With respect to topics 14 and 15, Defendant argues that the term "relationship" was too ambiguous and that therefore, Defendant could not make informed witness designations. Plaintiff explained that it sought testimony about the legal relationship between the entities, a topic for which Defendant's witnesses were not prepared. Defendant argues that it could not know that "relationship" included "legal relationship." While Defendant may have been uncertain to what extent the topic called for information about the relationship beyond communications between the two entities, it should have met and conferred with Plaintiff to clarify the meaning and was not entitled to unilaterally assume a narrow interpretation.
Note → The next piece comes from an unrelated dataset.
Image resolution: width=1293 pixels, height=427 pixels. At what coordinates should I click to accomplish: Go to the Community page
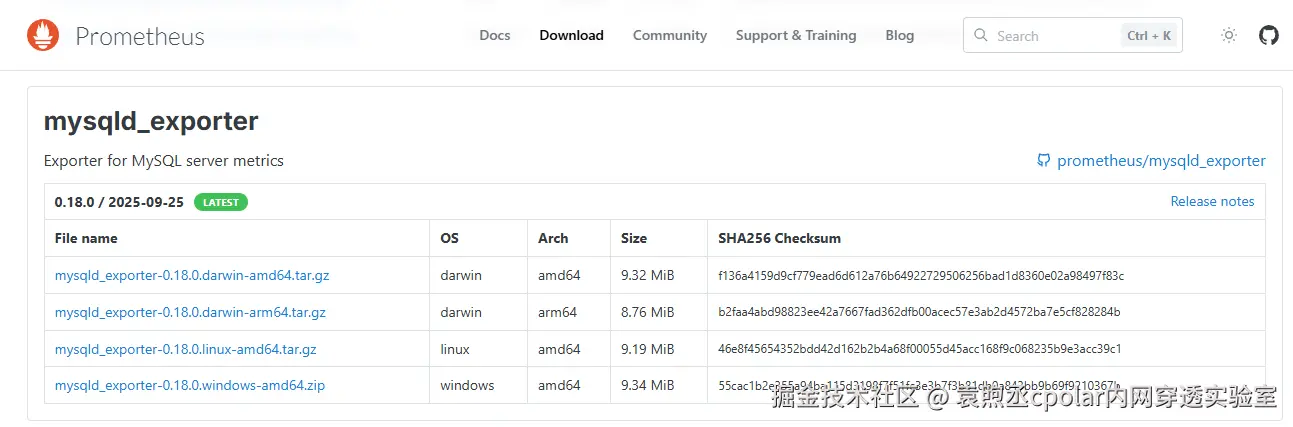pos(669,35)
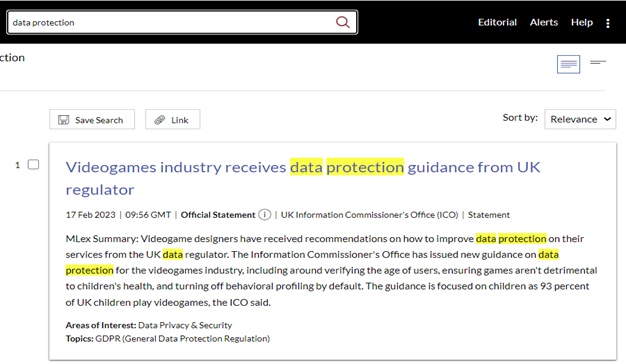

See The Sedona Conference Cooperation Proclamation, available at

http://www.thesedonaconference.org/content/tsc_cooperation_proclamation. Although the parties should have been able to resolve this issue without the Court's intervention, the Court clarifies that Plaintiff is entitled to discovery on the issue of the relationship, including the legal relationship, between the various entities of QBE Insurance, both from witnesses who are prepared and relevant documents. Further, in light of the excessive witness designations and the fact that witnesses were unprepared, Defendant is limited to three Rule 30(b)(6) witnesses per topic absent a showing of good cause.
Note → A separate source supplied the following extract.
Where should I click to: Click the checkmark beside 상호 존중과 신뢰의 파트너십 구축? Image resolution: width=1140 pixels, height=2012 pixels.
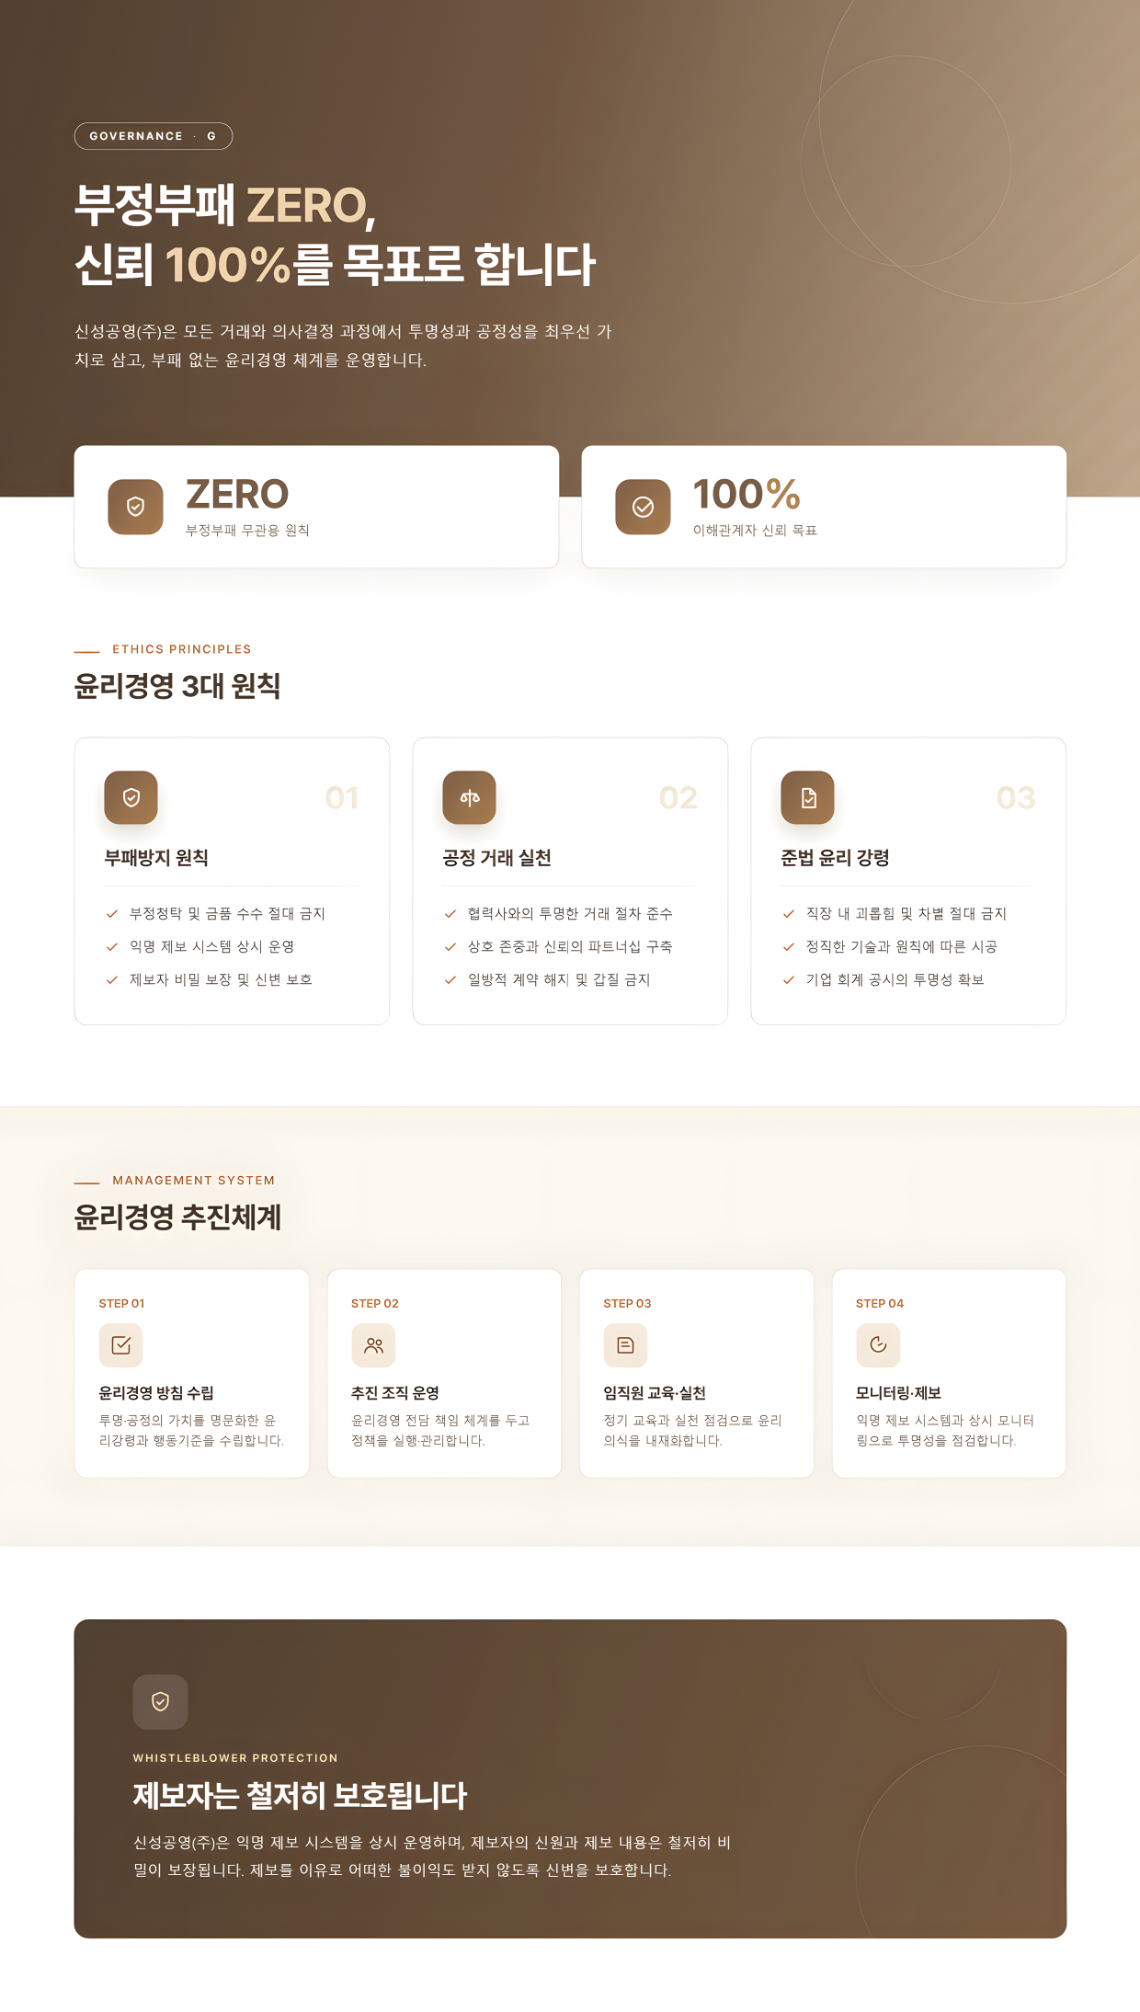click(x=450, y=946)
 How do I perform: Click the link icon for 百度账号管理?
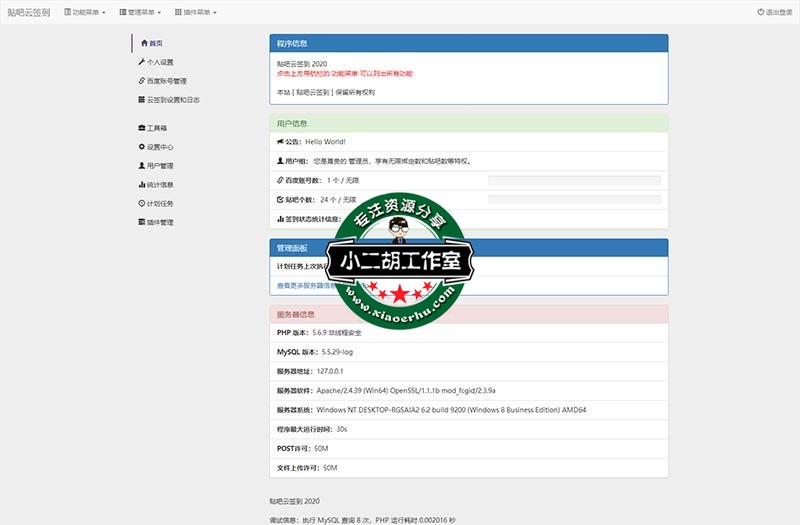point(142,81)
3. Designations after depositions

On November 18, 2009, Plaintiff noticed the individual depositions of Wayne Bayer (vice-president at QBE) and Anna Mavro (Assistant vice-president at QBE) for December 9 and 10, 2009.See Harper Decl. Ex. I, J (depositions taken on December 8 and 9, 2009). On November 19, 2009, Plaintiff noticed the Rule 30(b)(6) deposition of Defendant that is the subject of this motion. See Harper Decl. Ex. K.
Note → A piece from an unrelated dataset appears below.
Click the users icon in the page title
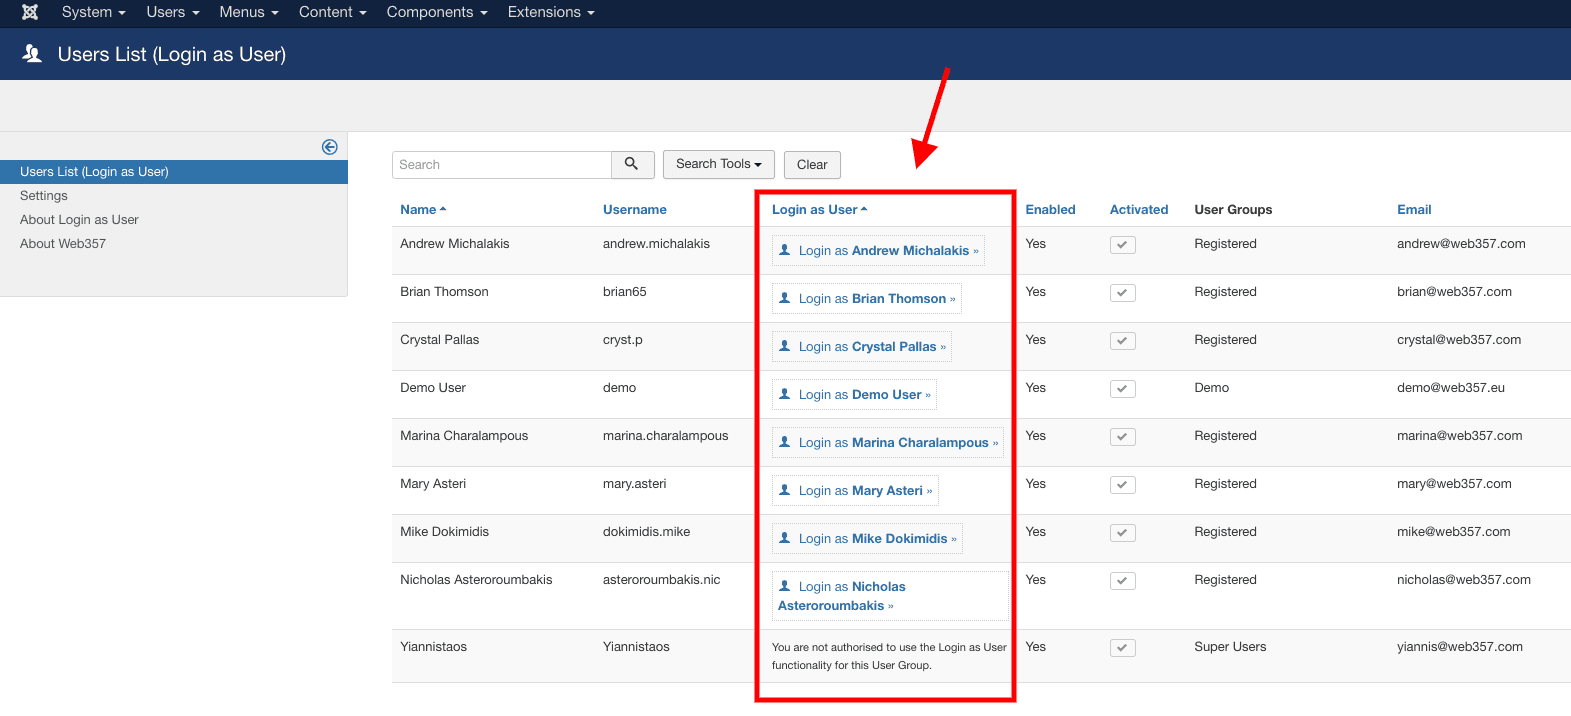The width and height of the screenshot is (1571, 716). (x=32, y=54)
Plaintiff argues that during Bayer's deposition, Defendant's counsel unilaterally and belatedly announced that Bayer and Mavro were also Rule 30(b)(6) witnesses and would testify in that capacity:

Defendant's counsel: . . . He [Bayer] has been proffered as a percipient witness and also, to some extent, as a 30(b)(6) designation.
Plaintiff's counsel: That is not true.
Defendant's counsel: I informed Patrice Harper last week that both Anna Mavro and Mr. Bayer — I gave her specific categories over the phone of your 30(b)(6) designation that pertained to these two witnesses. She asked me and I gave them. So if you would like to take a break and call her and ask her, I know she is a truthful person. I'm sure she would tell you that.
Plaintiff's counsel: JSR does not believe this is a 30(b)(6) witness or a 30(b)(6) deposition, nor is tomorrow. This witness has not been designated as such. And this deposition is not — this deposition of Mr. Bayer is a percipient witness and no more.
See Bayer Depo at 80-81; see also Frasca Decl. ¶ 22 (stating that Defendant's counsel called Plaintiff's counsel on December 2, 2009 and told her the topics for which Bayer and Mavro were designated). Defendant's counsel states that she told Plaintiff's counsel "that QBE expected Plaintiff's counsel to depose Ms. Mavro and Mr. Bayer on these identified 30(b)(6) topics during the next week's deposition." Frasca Decl. ¶ 22. Plaintiff acknowledges that on December 2, 2009, Defendant indicated that Mavro "may" have knowledge about some of the topics, but argues that Defendant did not actually designate Mavro or Bayer as Rule 30(b)(6) witnesses at that time. See Harper Decl. ¶ 10. On December 30, 2009, Defendant sent a letter formally designating witnesses for the 30(b)(6) deposition, including Bayer and Mavro, who were designated as to thirteen of the nineteen topics. See Harper Decl. Ex. P. The Court agrees with Plaintiff that Defendant did not timely designate these individuals as Rule 30(b)(6) witnesses.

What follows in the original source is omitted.